The Secretary of State for Defence (Mr. Geoffrey Hoon): My right hon. Friend the Chancellor of the Exchequer announced substantial additional provision for defence in his statement to the House on 18 July, which marked the end of a long period of decline in the size of the defence budget, following the end of the cold war. For the first time in almost 15 years, the Ministry of Defence is committed to modest real-terms growth in each of the next three years.

The settlement provides substantial additional funding for defence in the current year. There will be an extra £200 million from the reserve to help meet pressures on the defence budget, and in particular to help address the main equipment lessons learned from the Kosovo campaign. For the next financial year, the Ministry's budget will increase by £427 million over the level previously planned, which means an increase of some 1.9 per cent. Overall, the settlement will provide £1,250 million of new money for defence, on top of an allowance for inflation.

This substantial injection of additional cash ensures that we will have the amount needed to deliver the major programme of modernisation set out in the strategic defence review, to invest in the new equipment required to ensure that our armed forces build on their enviable record of professionalism and success, and to improve their living and working conditions.

The settlement sends an important signal about the Government's intention to sustain the capabilities of the armed forces. This country has taken a leading role in NATO adaptation and in arguing for the development of European defence capabilities. The additional provision demonstrates that we continue to take those responsibilities seriously.

The settlement shows that we are also serious in our determination to look after service personnel and their families. I was delighted to be able to announce last week, with my right hon.
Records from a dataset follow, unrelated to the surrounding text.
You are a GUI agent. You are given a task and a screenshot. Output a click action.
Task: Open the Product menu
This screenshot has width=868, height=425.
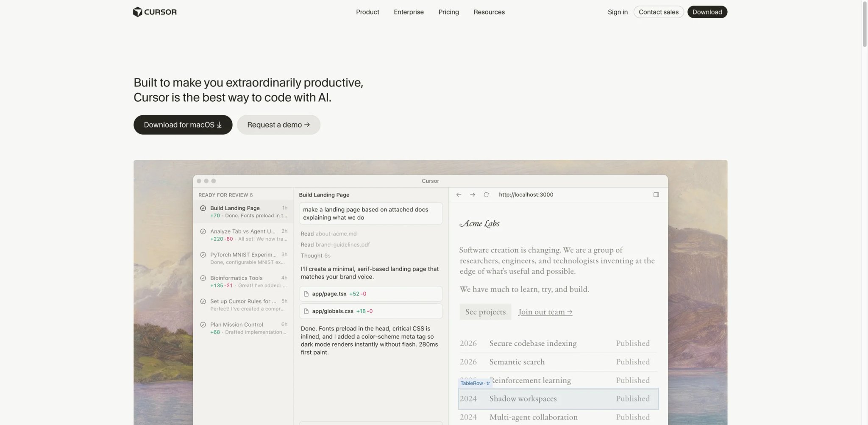click(x=367, y=12)
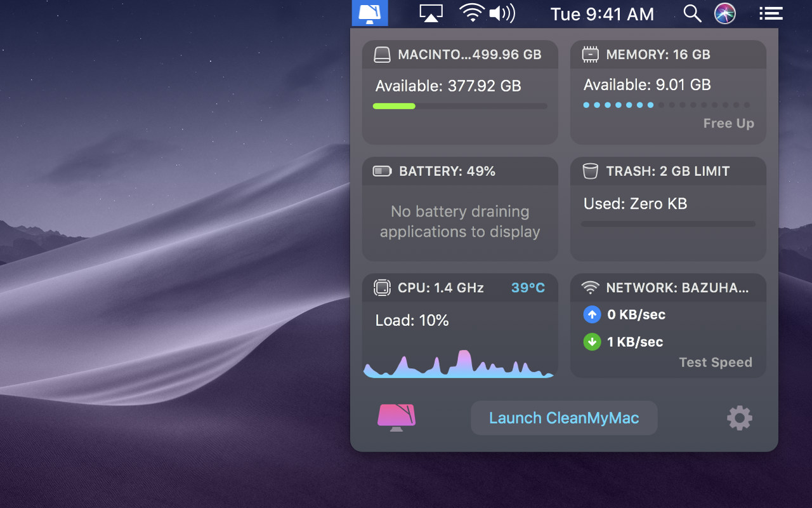Click the hard drive disk icon
Viewport: 812px width, 508px height.
382,55
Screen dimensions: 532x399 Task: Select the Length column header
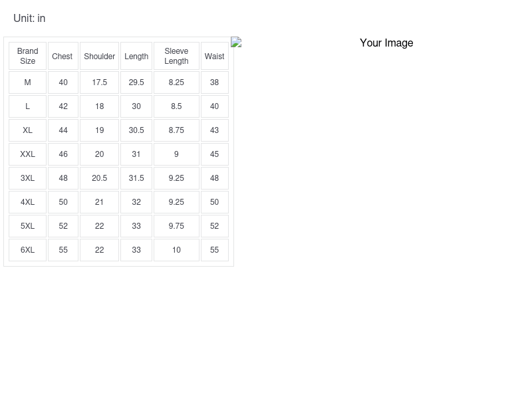136,57
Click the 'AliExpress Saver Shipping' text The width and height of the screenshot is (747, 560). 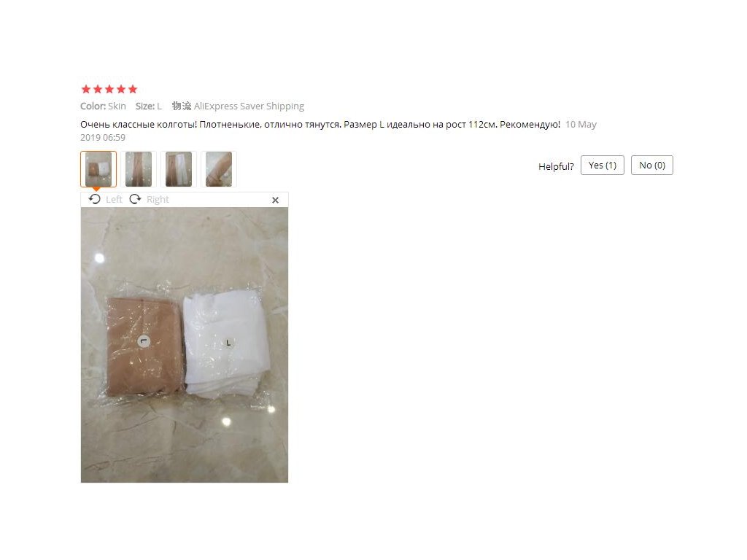pos(249,106)
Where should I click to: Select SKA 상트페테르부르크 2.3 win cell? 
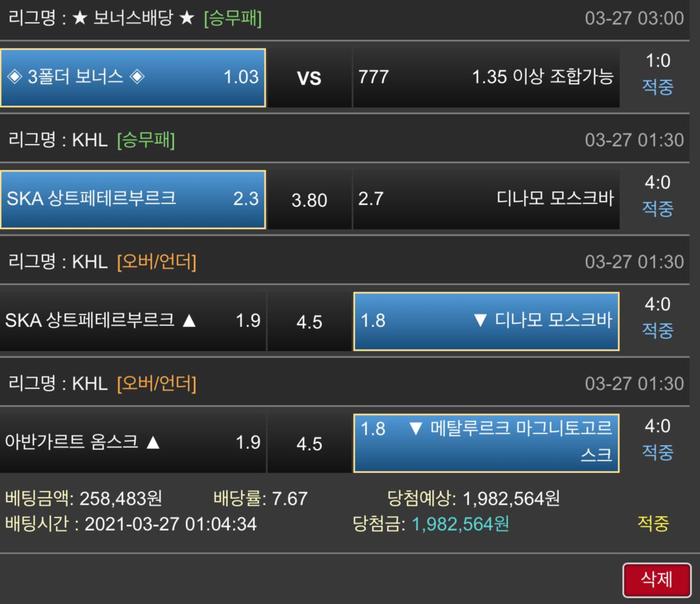(133, 199)
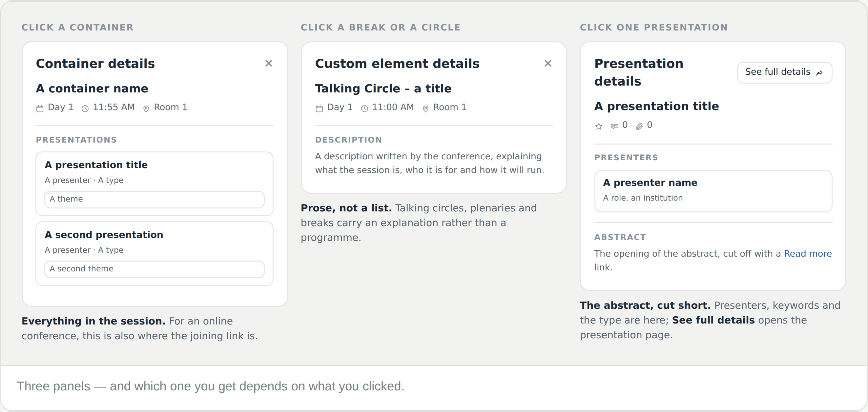Click the paperclip attachments icon
The width and height of the screenshot is (868, 412).
(x=639, y=126)
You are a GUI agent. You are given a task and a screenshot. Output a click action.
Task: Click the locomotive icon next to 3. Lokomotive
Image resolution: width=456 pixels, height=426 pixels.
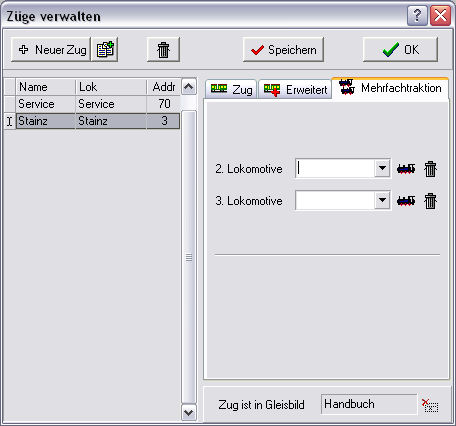click(406, 201)
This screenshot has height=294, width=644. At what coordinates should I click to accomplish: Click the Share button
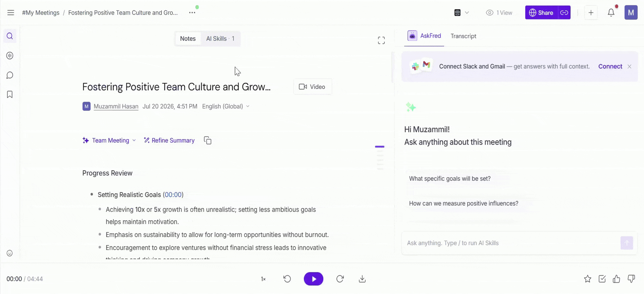click(x=541, y=13)
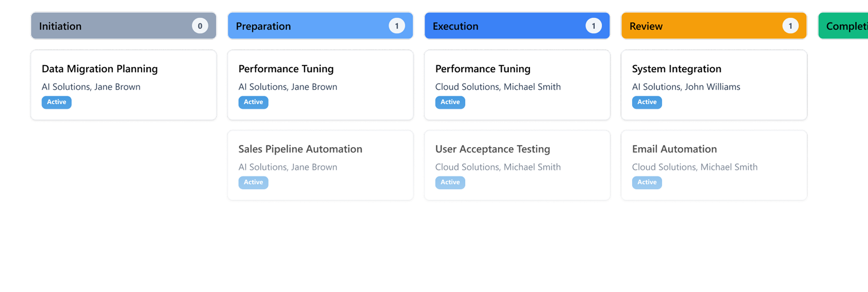Select the Sales Pipeline Automation card
This screenshot has width=868, height=292.
point(320,165)
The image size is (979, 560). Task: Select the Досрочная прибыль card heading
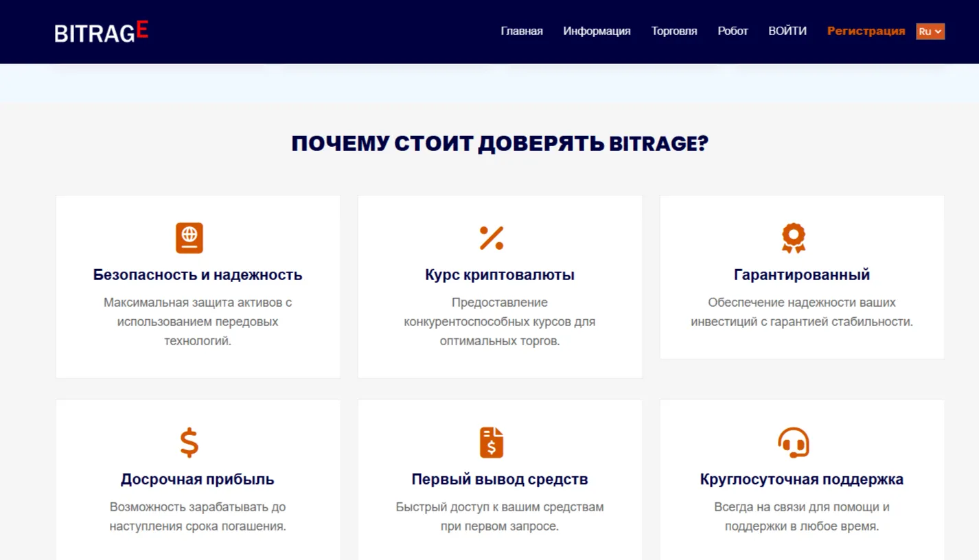(198, 480)
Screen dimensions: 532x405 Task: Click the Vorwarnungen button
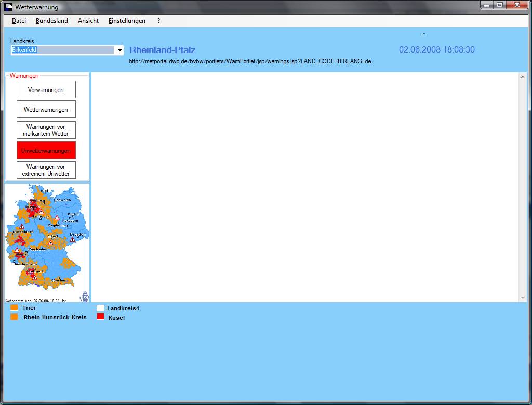tap(46, 90)
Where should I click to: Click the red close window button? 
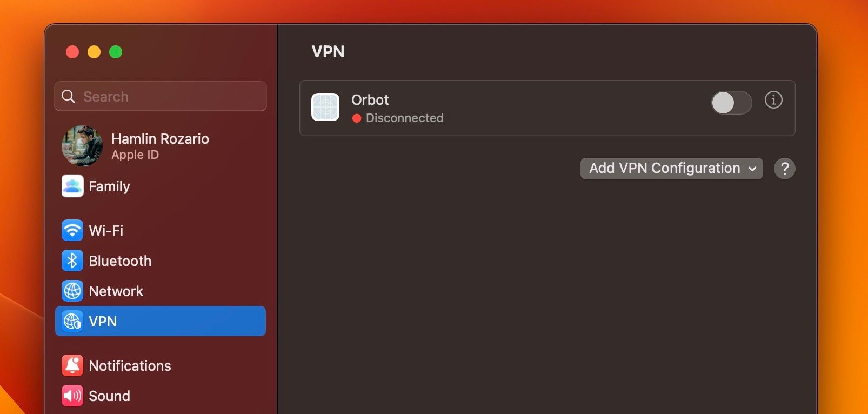72,52
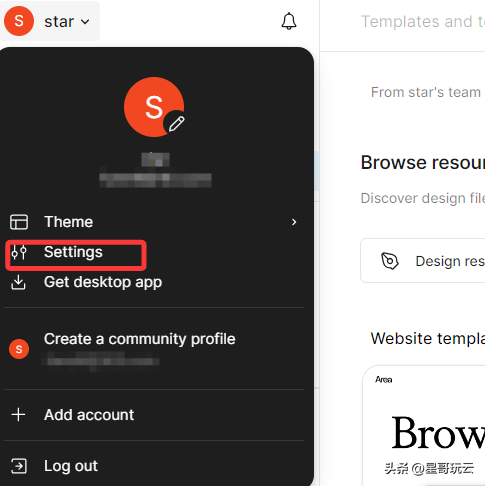
Task: Click the pen nib Design resources icon
Action: click(390, 261)
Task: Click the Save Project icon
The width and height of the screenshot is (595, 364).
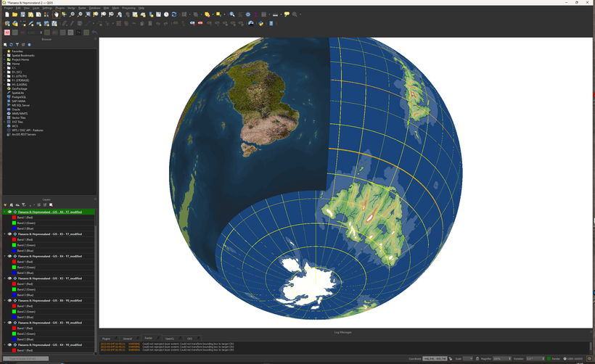Action: [22, 15]
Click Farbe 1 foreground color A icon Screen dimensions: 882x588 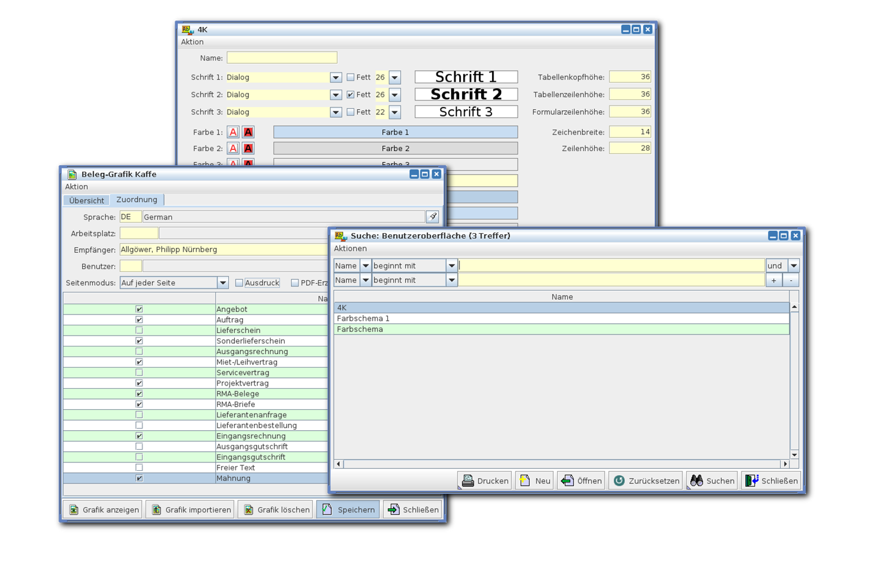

Friend the Secretary of State for Social Security, a new policy on pensions for life, ensuring that in future war widows who remarry will retain the attributable benefits that they receive from the armed forces pensions scheme.

On the equipment front, I made a statement to the House on 16 May about the Government's plans to acquire new strategic lift aircraft and air-to-air missiles for Eurofighter. With this settlement, we will be investing in further new capabilities, not only increasing our own defence capacity but contributing to the improvement of those of NATO and Europe. In particular, our analysis of operations in Kosovo identified a number of important equipment capability lessons. The highest priority among those is the need for improvements in our ability to attack targets with precision, to bomb in all weather conditions and to improve the security of our communications.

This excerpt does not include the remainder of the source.